Arbre Image: pixabay.com |
Annette de Groot explains that this is a common strategy for remembering words, the success of which is supported by numerous studies. It combines using knowledge of your native language words with a mental image. To give an example, to remember the word in Italian for night (notte), you could imagine having a naughty night out. Another example was supplied by a teacher on Facebook when I asked for distinctive input - she said she encourages pupils to remember the French for swimming pool (piscine), by thinking that it's something you might (inadvisedly) piss in.
The keyword idea can apparently be traced back to 1862 when the Reverend J.H. Bacon described how he learned the French word for tree (arbre). He thought of the arbor at the bottom of his garden which was shaded by a tree. In this case arbor was the keyword. Atkinson and Raugh (1975) coined the term keyword when they carried out laboratory studies on the method. They explained that you needed an "acoustic link" and an "imagery link" to help recall the word. You could easily argue, by the way, that this is an example of dual coding whereby you exploit both the phonological loop and visuo-spatial sketch pad of working memory to help leave a trace in long-term memory, if you follow that common multi-storage model of memory (Baddeley).
In a second stage of this technique Raugh and Atkinson (1975) employed the term verbiage to describe how you can construct a sentence in which the keyword and the translation of the target language word are related to each other. De Groot gives an example of this. While staying in Italy she needed scissors and prepared to ask her neighbour for a pair. She looked up scissors in her Italian dictionary and found forbice. She then spontaneously constructed the Dutch sentence Een schaar is verboden voor kinderen ("Scissors are forbidden for children"). Subsequently she could easily recall forbice when she went to her neighbour's because for her the Dutch word verboden ("forbidden") vaguely resembles the word forbice. De Groot explains that even this vague phonological resemblance and the use of an L1 sentence helped her remember.
Now, you might well argue that this way of learning new words is a bit marginal. I would agree. More common practices such as pairing words with pictures or their translation are more productive, not to mention just explaining or discovering vocabulary while reading and listening to texts. But from a teacher's point of view it might be a little refinement to your practice, or one that you use already and could exploit more.
Here are a few more examples de Groot mentions, drawing on Beaton et al (2005).
French
hƩrisson (hedgehog) - imagine it looks like your HAIRY SON
Spanish
mosca (fly) - imagine flies invading Moscow
arroz (rice) - imagine ARROWS landing in your bowl of rice
vacca (cow) - imagine a cow cleaning a filed with a VACUUM
Russian
glaz (eye) - imagine you had a GLASS eye.
There are more French examples in this interesting blog by William Alexander called The Memory Palace.
I recommend the de Groot book (paperback edition publshed in 2015) as a very clear, meticulous and highly referenced summary of a whole range of issues to do with language learning and the bilingual brain.
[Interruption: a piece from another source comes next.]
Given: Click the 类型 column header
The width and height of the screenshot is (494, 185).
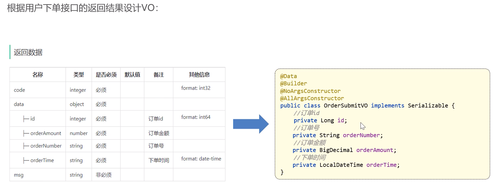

Not for the faint-hearted at nearly 500 pages) and I have only dipped in so far.
References
Atkinson, R.C. and Raugh, M.R. (1975). The appilcation of the mnemonic keyword method to the acquisition of Russian vocabulary. Journal of Experimental Psychology: Human Learning and Memory, 104, 126-133.
Beaton, A. et al (2005). Facilitation of receptive and productive foreign vocabulary learning using the keyword method. Memory, 13, 458-471.
de Groot, A. (2011). Language and Cognition in Bilinguals and Multilinguals (Routledge).
Raugh, M.R. and Atkinson, R.C. (1975). A mnemonic method for learning a second-language viocabulary. Journal of Educational Psychology, 67, 1-16.